Ban on short selling? US regulators, White House raise alarm on misconduct amid banking crisis
1 min read . Updated: 05 May 2023, 07:51 AM IST
US federal and state officials have begun to investigate the possibility of market manipulation amid the ongoing banking crisis.
Calls for greater regulatory oversight of short selling practices have grown as regional bank shares continue to be under pressure. Short sellers borrow shares they expect to fall in value and then hope to repay the loan at a lower cost, profiting from the difference. According to analytics firm Ortex, short sellers gained $1.2 billion in the first two days of May.
In the wake of the banking crisis, short sellers have raked in profits as shares of regional banks continue to plummet. US federal and state officials have begun to investigate the possibility of market manipulation behind the significant fluctuations in banking share prices over recent days. The White House has also vowed to monitor "short-selling pressures on healthy banks".
The collapse of First Republic Bank, the third mid-sized US lender to fail in two months, has seen shares of regional banks resume their downward trajectory this week. On May 4 alone, short sellers profited $378.9 million from betting against certain regional banks. The increased short-selling activity and share price volatility have caught the attention of regulators in recent days.
Although the banking sector has sound fundamentals and sufficient capital levels, increased short-selling activity and stock price fluctuations have raised concerns among state and federal officials and regulators. The U.S. Securities and Exchange Commission (SEC) has promised to go after any form of misconduct that might threaten investors or markets.
Ban on short selling?
While short selling is not illegal and considered part of a healthy market, manipulating stock prices is. The SEC defines manipulation as "the intentional or willful conduct designed to deceive or defraud investors by controlling or artificially affecting stock prices".

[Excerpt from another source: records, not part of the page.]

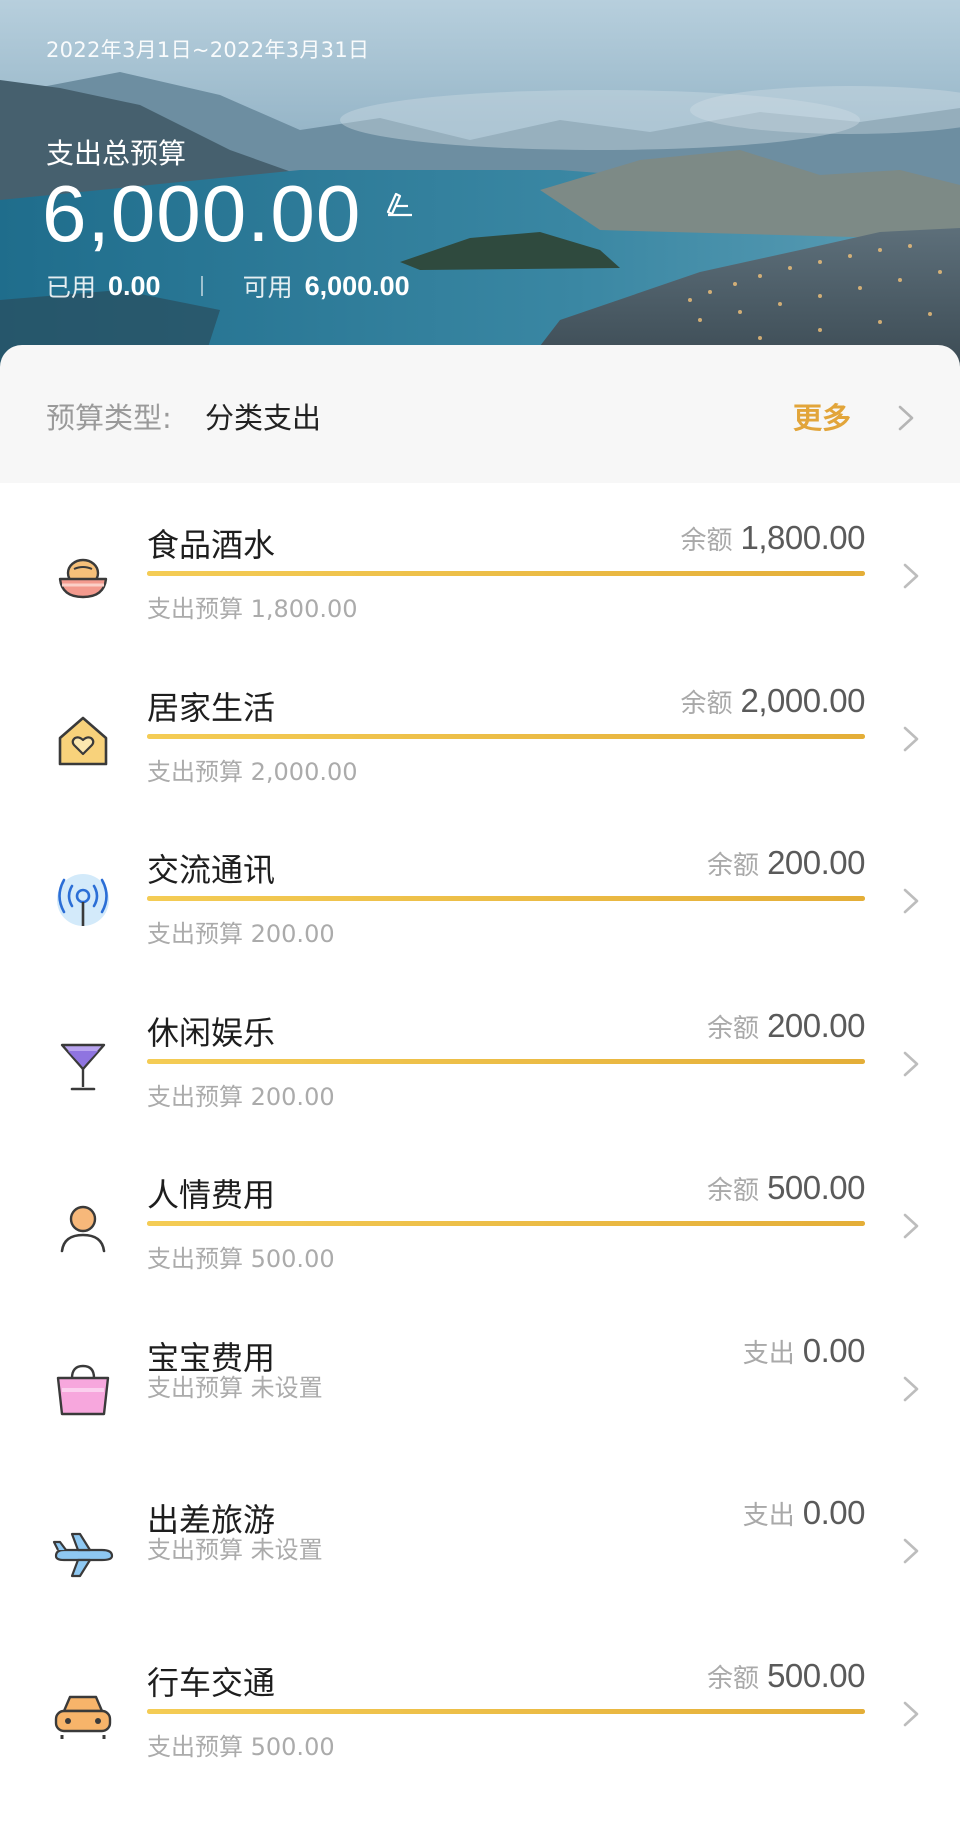 The width and height of the screenshot is (960, 1847). Describe the element at coordinates (480, 890) in the screenshot. I see `category-row-communication: 交流通讯 余额 200.00 支出预算 200.00` at that location.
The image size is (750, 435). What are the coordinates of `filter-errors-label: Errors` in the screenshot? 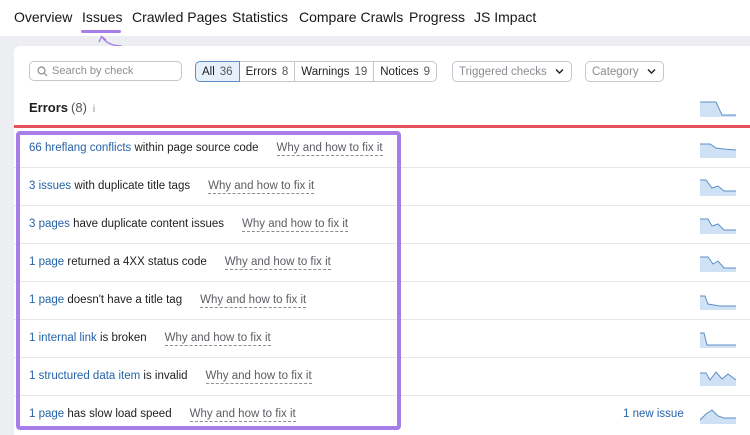 It's located at (261, 72).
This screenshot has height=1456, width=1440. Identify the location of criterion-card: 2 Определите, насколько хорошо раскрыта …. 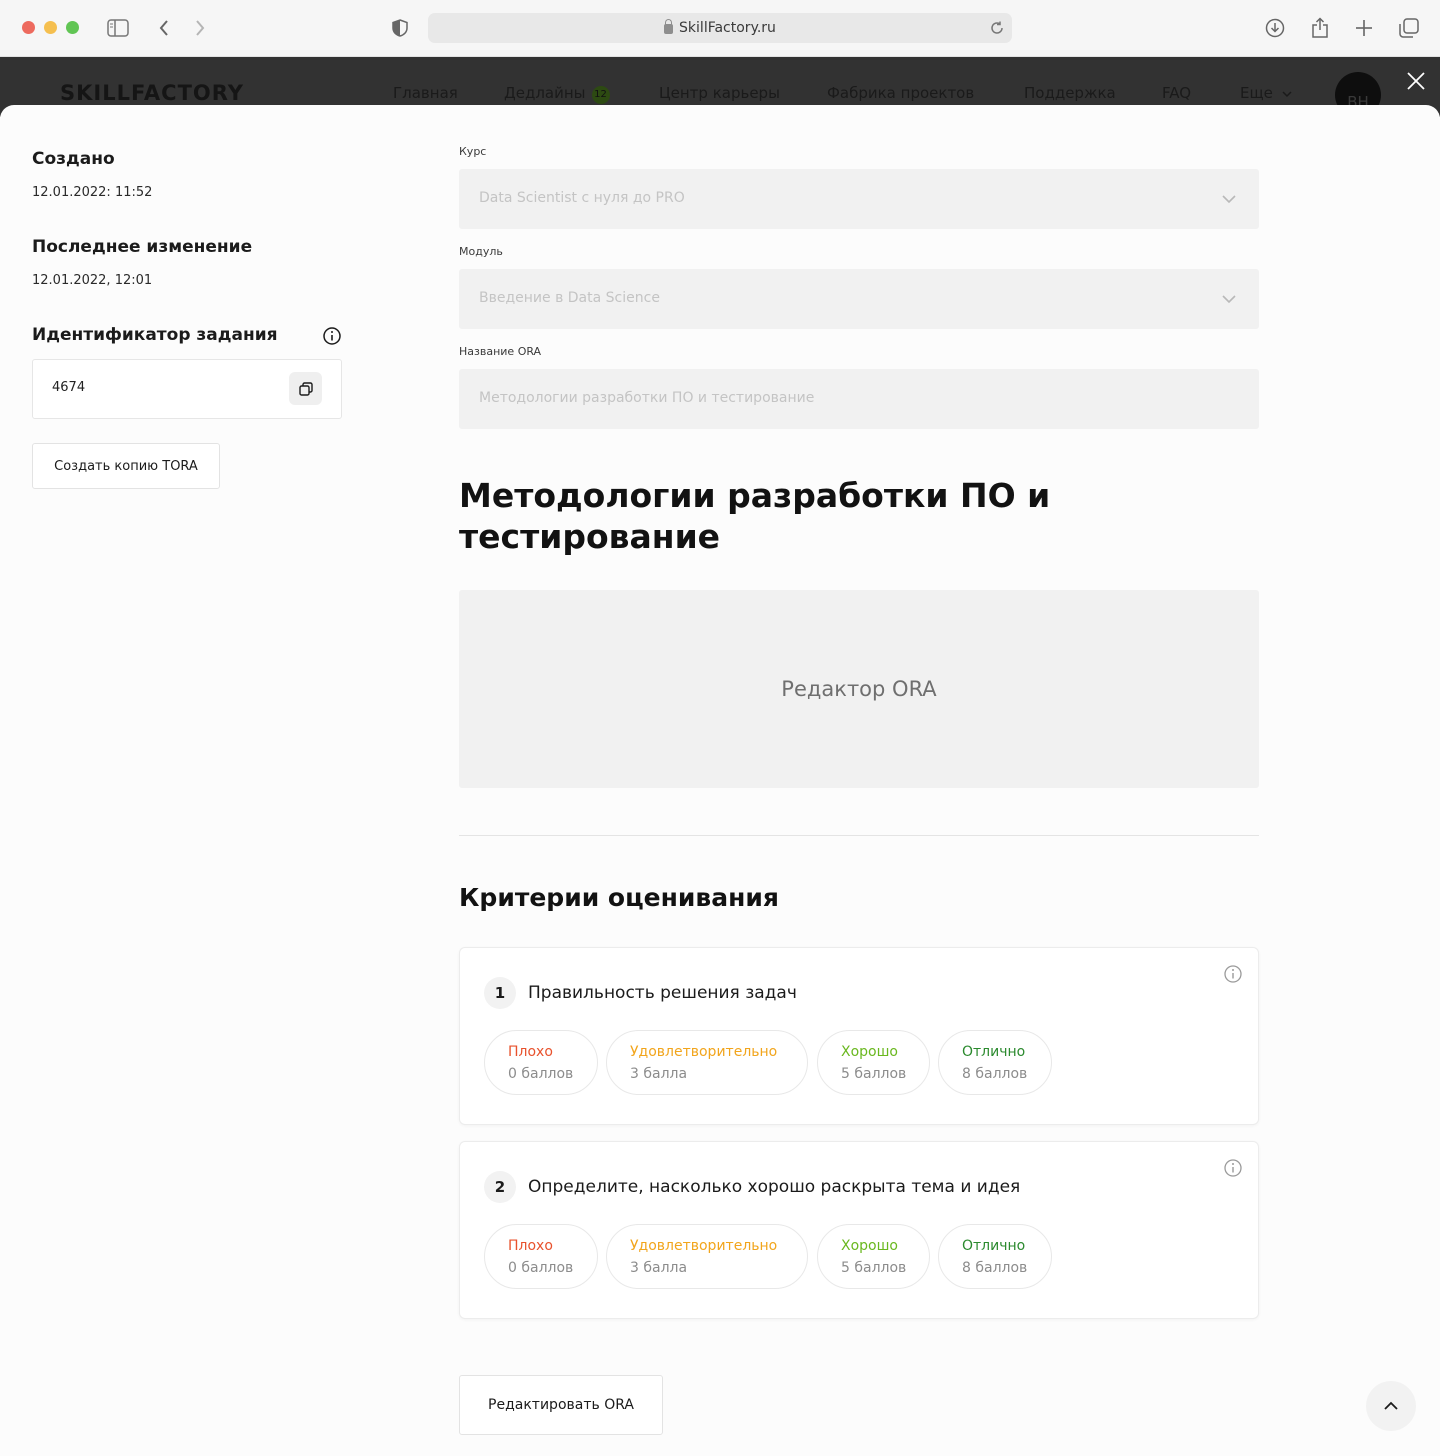
(859, 1230).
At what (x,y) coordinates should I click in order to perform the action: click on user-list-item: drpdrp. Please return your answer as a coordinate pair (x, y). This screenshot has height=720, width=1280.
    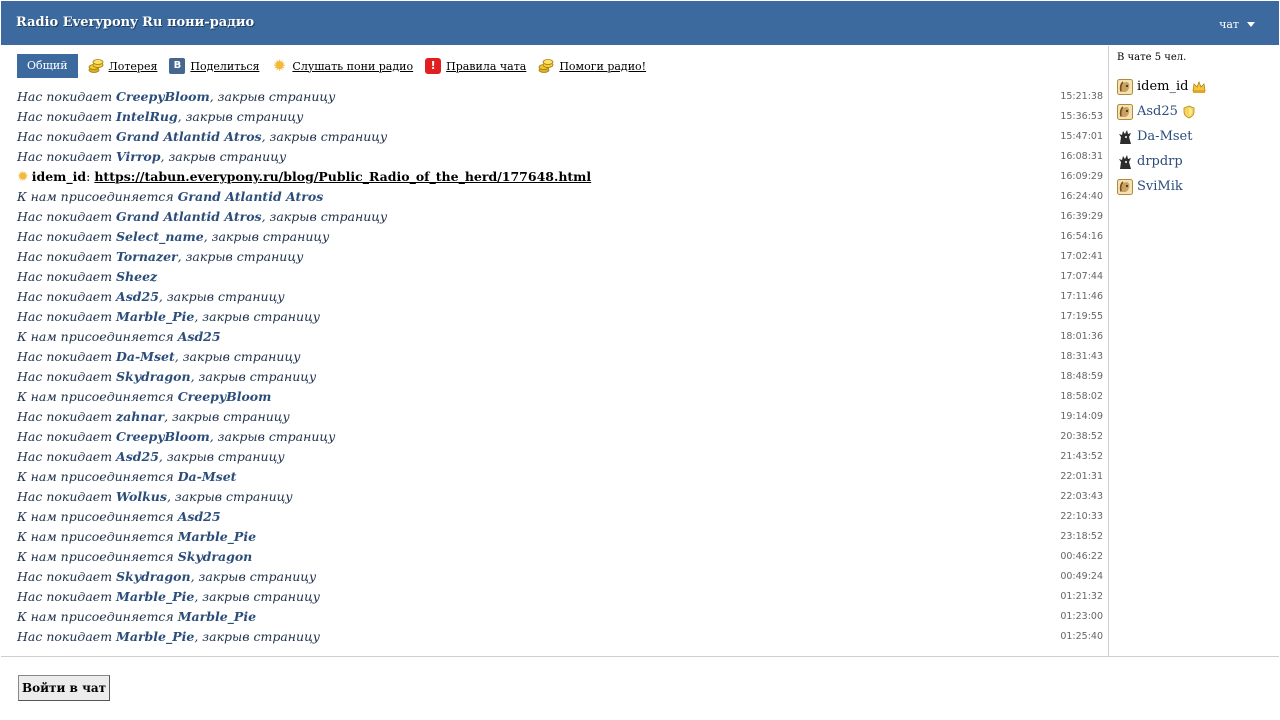
    Looking at the image, I should click on (1162, 162).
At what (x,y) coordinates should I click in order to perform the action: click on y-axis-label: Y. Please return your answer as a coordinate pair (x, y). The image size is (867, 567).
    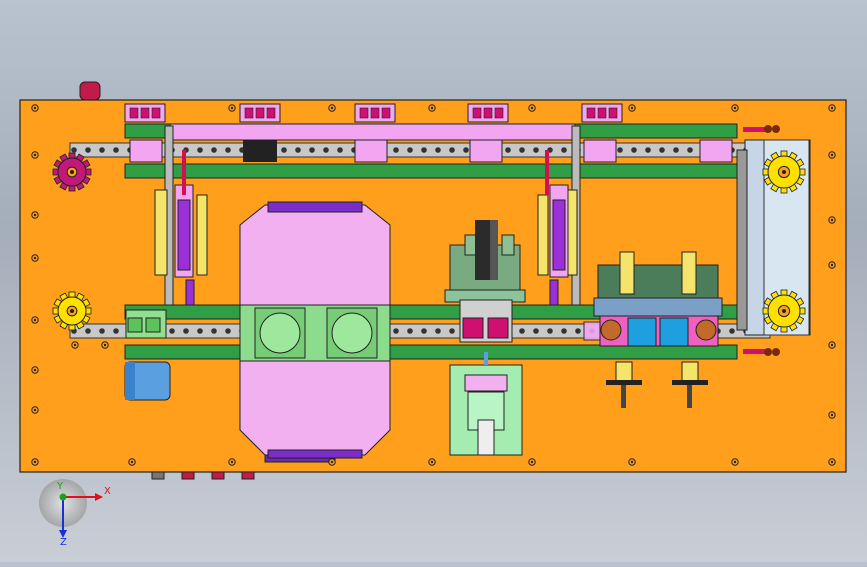
    Looking at the image, I should click on (60, 486).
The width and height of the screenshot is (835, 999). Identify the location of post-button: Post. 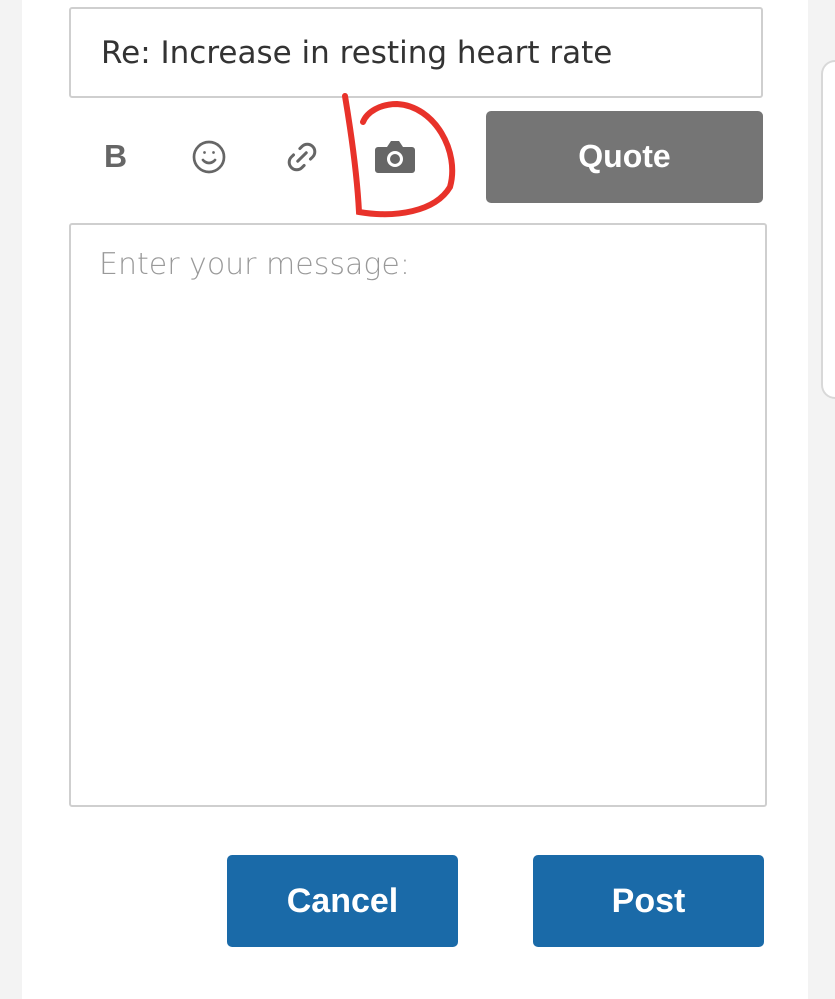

Despite worries over bank soundness hitting share prices, the SEC official said on Wednesday that the agency was "not currently contemplating" a short-selling ban. US officials at the federal and state level are, however, looking into the possibility of market manipulation behind the significant fluctuations in banking share prices over recent days.
SEC Chair Gary Gensler told Reuters that the SEC was focused on identifying and prosecuting any form of misconduct that might threaten investors, capital formation, or markets more broadly.